▶ **Provided material**
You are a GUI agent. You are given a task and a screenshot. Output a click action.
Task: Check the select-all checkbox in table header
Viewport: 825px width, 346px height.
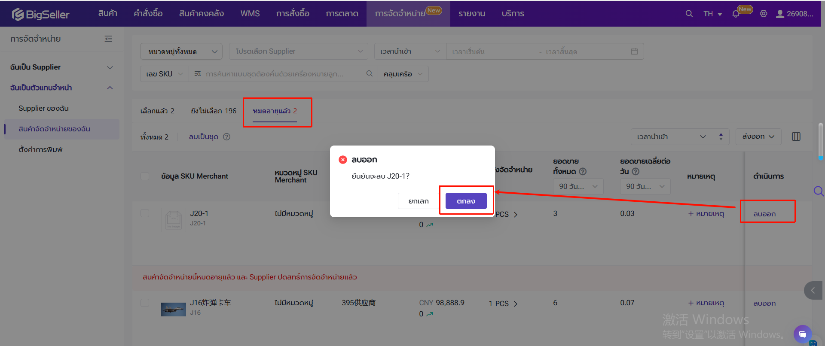pyautogui.click(x=145, y=176)
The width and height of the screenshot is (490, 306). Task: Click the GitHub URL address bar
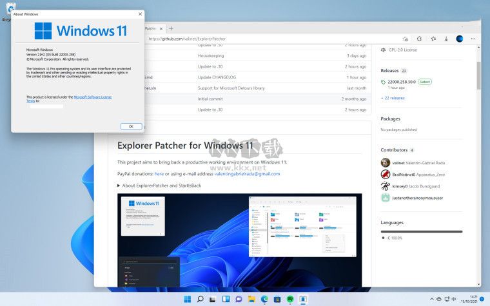coord(258,39)
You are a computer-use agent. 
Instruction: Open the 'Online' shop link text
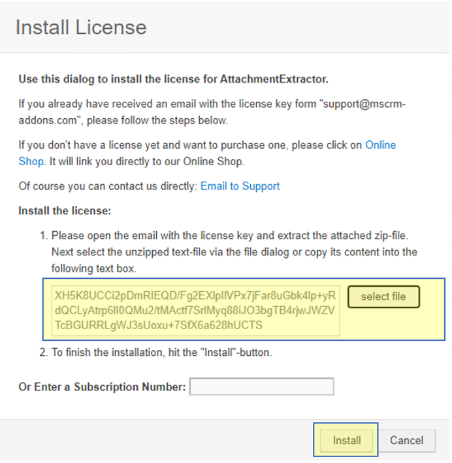coord(381,145)
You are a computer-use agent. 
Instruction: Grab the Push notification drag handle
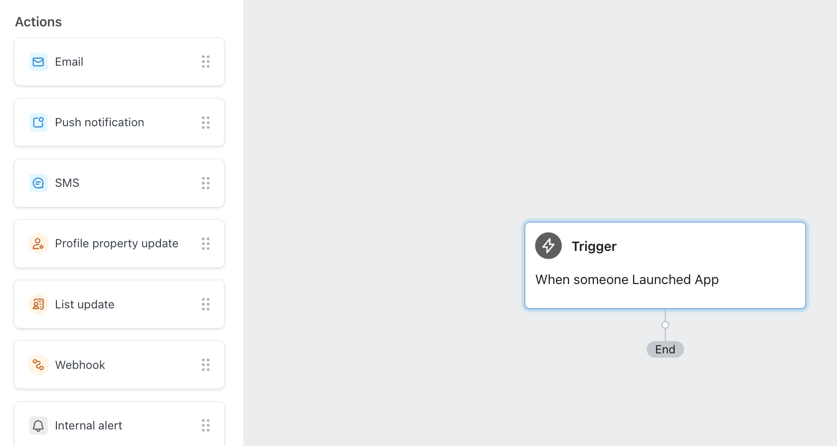click(x=205, y=123)
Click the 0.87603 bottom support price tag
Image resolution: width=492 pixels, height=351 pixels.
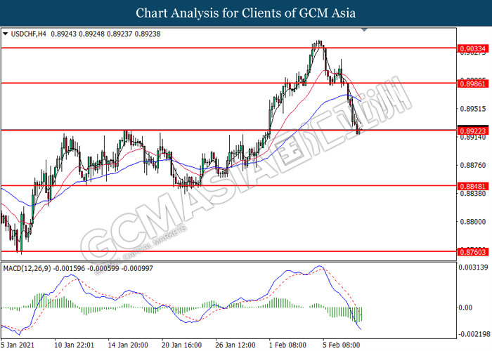472,251
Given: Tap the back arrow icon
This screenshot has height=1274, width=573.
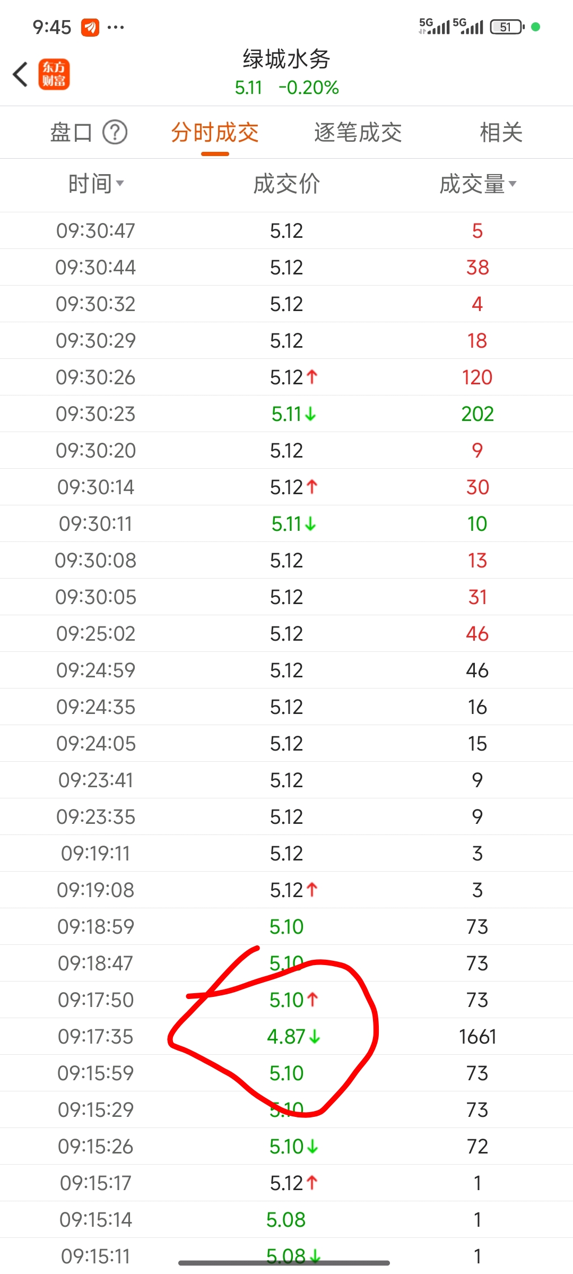Looking at the screenshot, I should point(20,74).
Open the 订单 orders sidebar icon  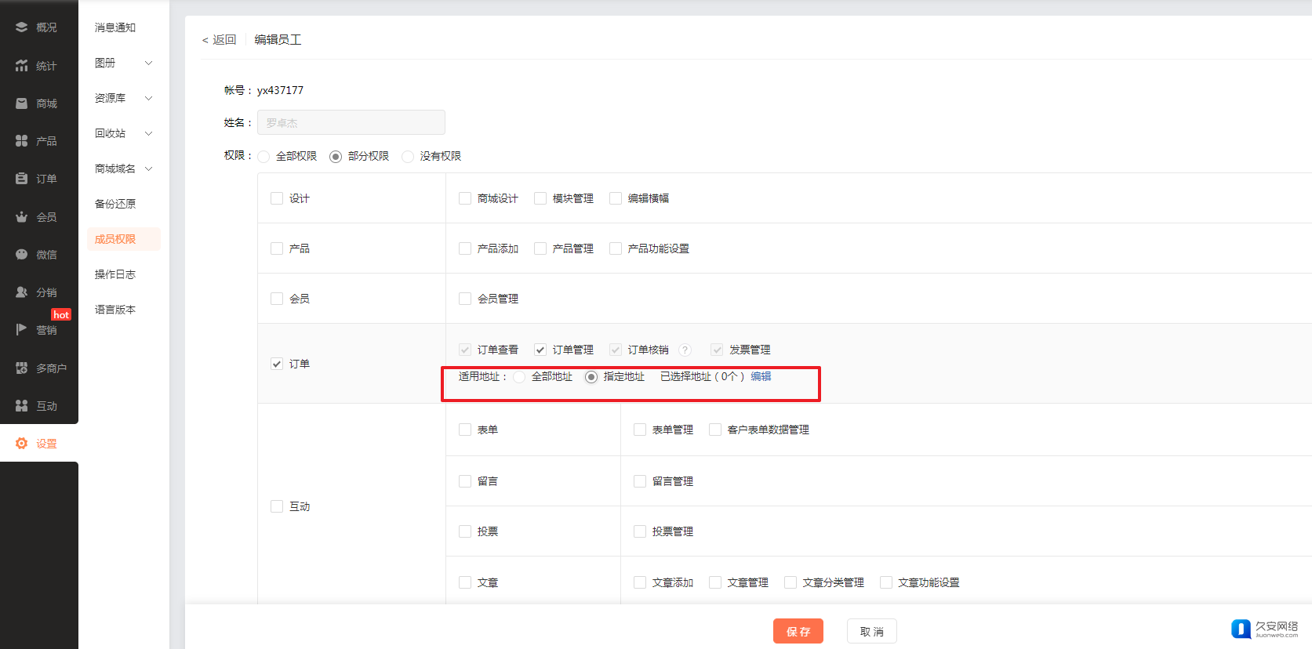click(x=21, y=179)
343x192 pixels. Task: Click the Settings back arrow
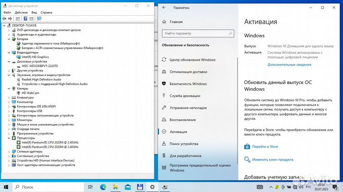tap(164, 8)
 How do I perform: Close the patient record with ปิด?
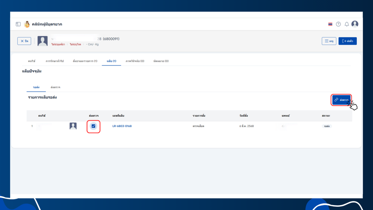point(24,41)
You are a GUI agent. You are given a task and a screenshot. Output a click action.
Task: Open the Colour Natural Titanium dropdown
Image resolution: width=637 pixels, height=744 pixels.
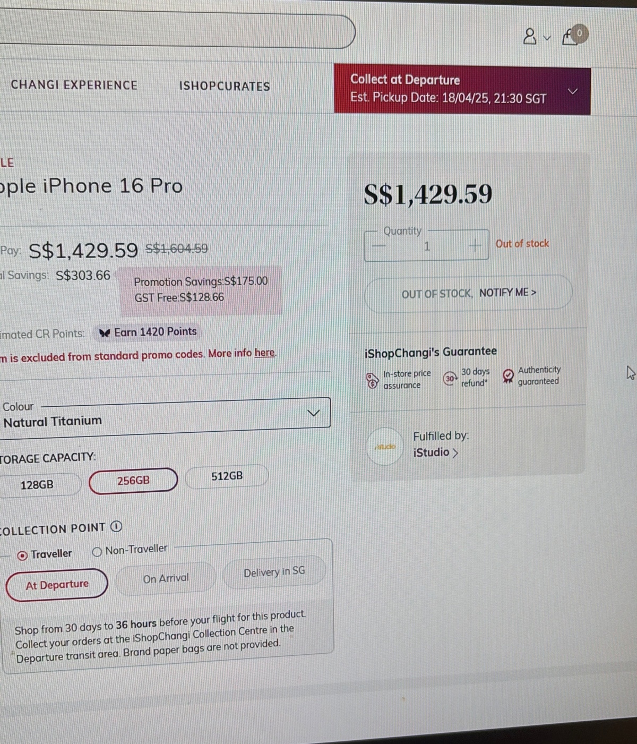click(x=165, y=414)
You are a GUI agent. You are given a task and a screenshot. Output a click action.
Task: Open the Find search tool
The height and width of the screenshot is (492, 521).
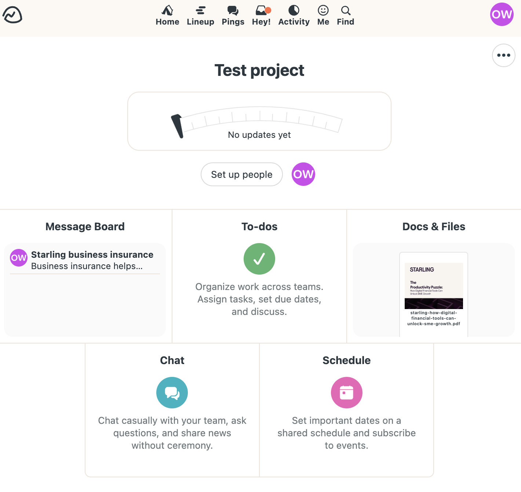(x=345, y=15)
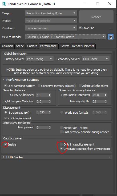Click Max ray depth spinner arrows
117x196 pixels.
[106, 101]
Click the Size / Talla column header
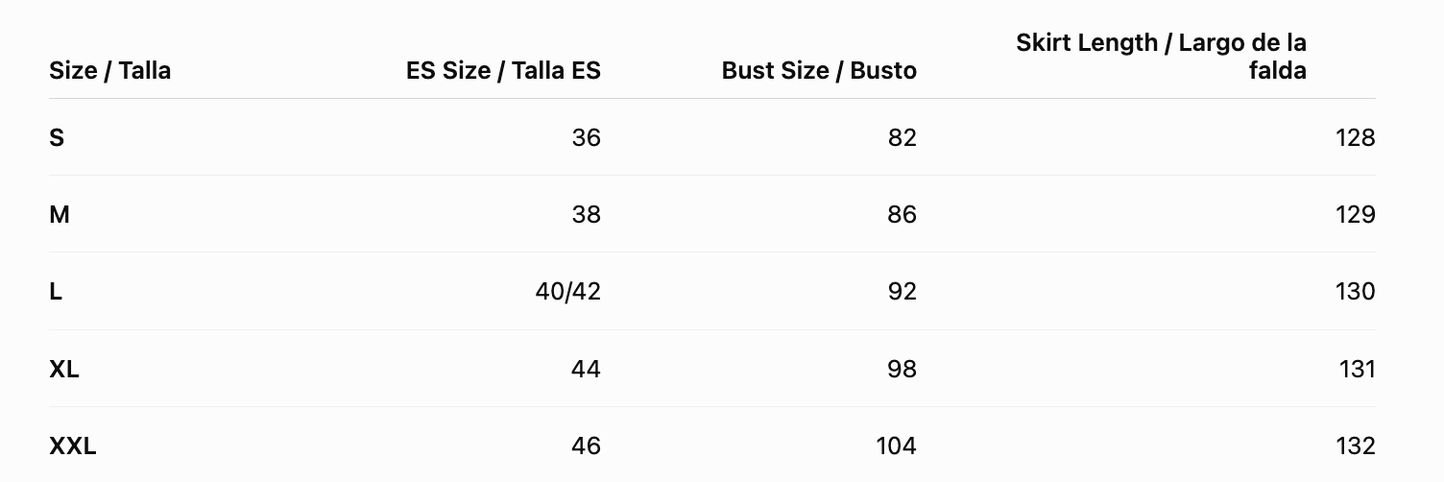This screenshot has height=482, width=1444. click(109, 70)
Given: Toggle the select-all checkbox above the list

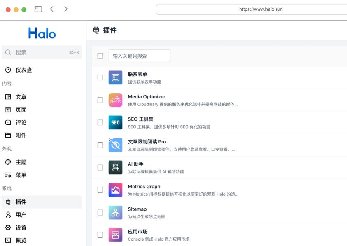Looking at the screenshot, I should coord(100,55).
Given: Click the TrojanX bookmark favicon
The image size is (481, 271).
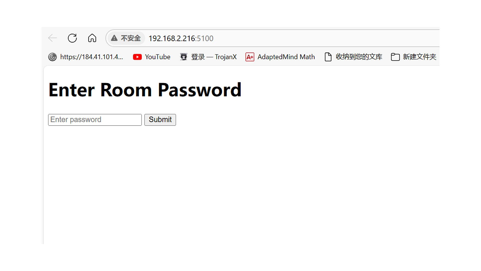Looking at the screenshot, I should click(183, 57).
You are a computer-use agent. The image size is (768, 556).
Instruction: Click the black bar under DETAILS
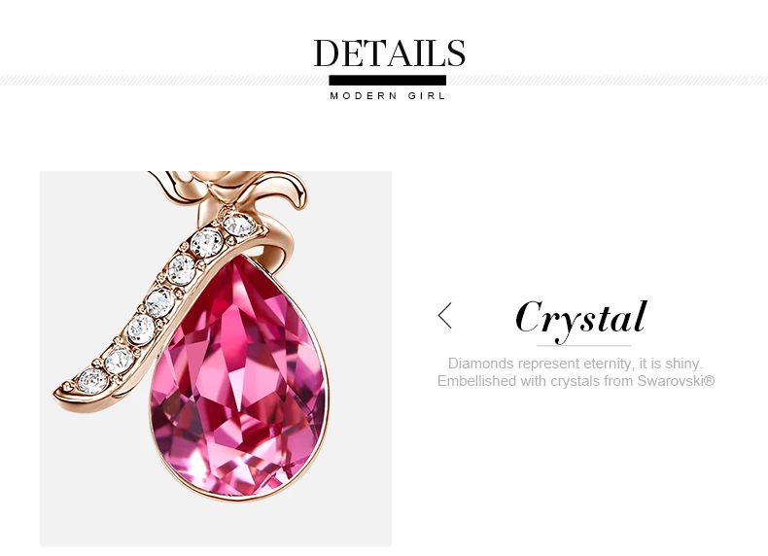pos(388,81)
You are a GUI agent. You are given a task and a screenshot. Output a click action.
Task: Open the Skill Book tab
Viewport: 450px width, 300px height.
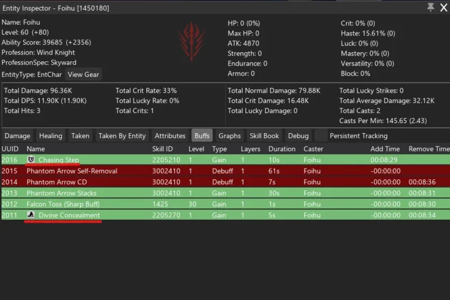click(264, 135)
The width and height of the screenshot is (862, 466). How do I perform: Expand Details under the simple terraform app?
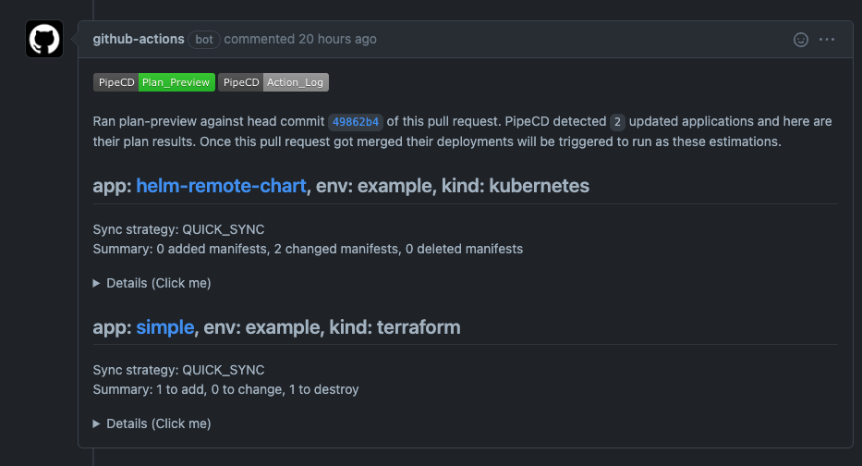pos(152,423)
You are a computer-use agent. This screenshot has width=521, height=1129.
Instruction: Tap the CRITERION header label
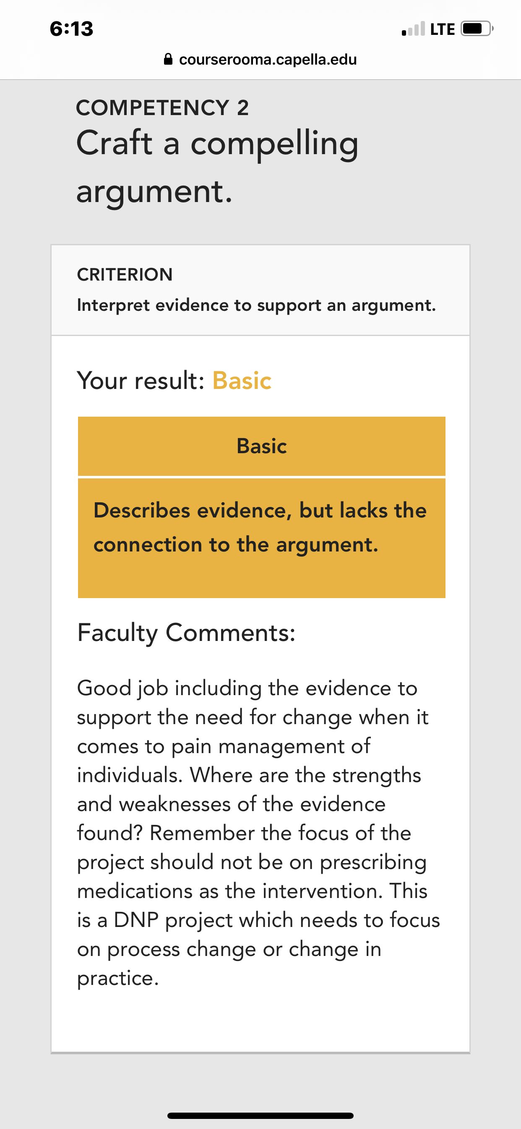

▶ **What is being asked**
Print again, word for word, every line from the line with "Task: Open the Find search tool" to the final line of the records, inclusive; skip the pictures.

▶ **Task output**
Task: Open the Find search tool
The height and width of the screenshot is (492, 521).
(x=345, y=15)
Click Max ray depth spinner arrows
117x196 pixels.
[106, 101]
Click the Size / Talla column header
This screenshot has height=482, width=1444. click(109, 70)
Given: Toggle the select-all checkbox above the list

Looking at the screenshot, I should coord(100,55).
Given: Click the TrojanX bookmark favicon
The image size is (481, 271).
Looking at the screenshot, I should click(183, 57).
You are a computer-use agent. The image size is (768, 556).
Instruction: Click the black bar under DETAILS
pos(388,81)
You are a GUI agent. You are given a task and a screenshot. Output a click action.
Task: Open the Skill Book tab
Viewport: 450px width, 300px height.
click(264, 135)
The width and height of the screenshot is (862, 466). How do I perform: Expand Details under the simple terraform app?
pos(152,423)
You are a computer-use agent. This screenshot has width=521, height=1129.
Instruction: Tap the CRITERION header label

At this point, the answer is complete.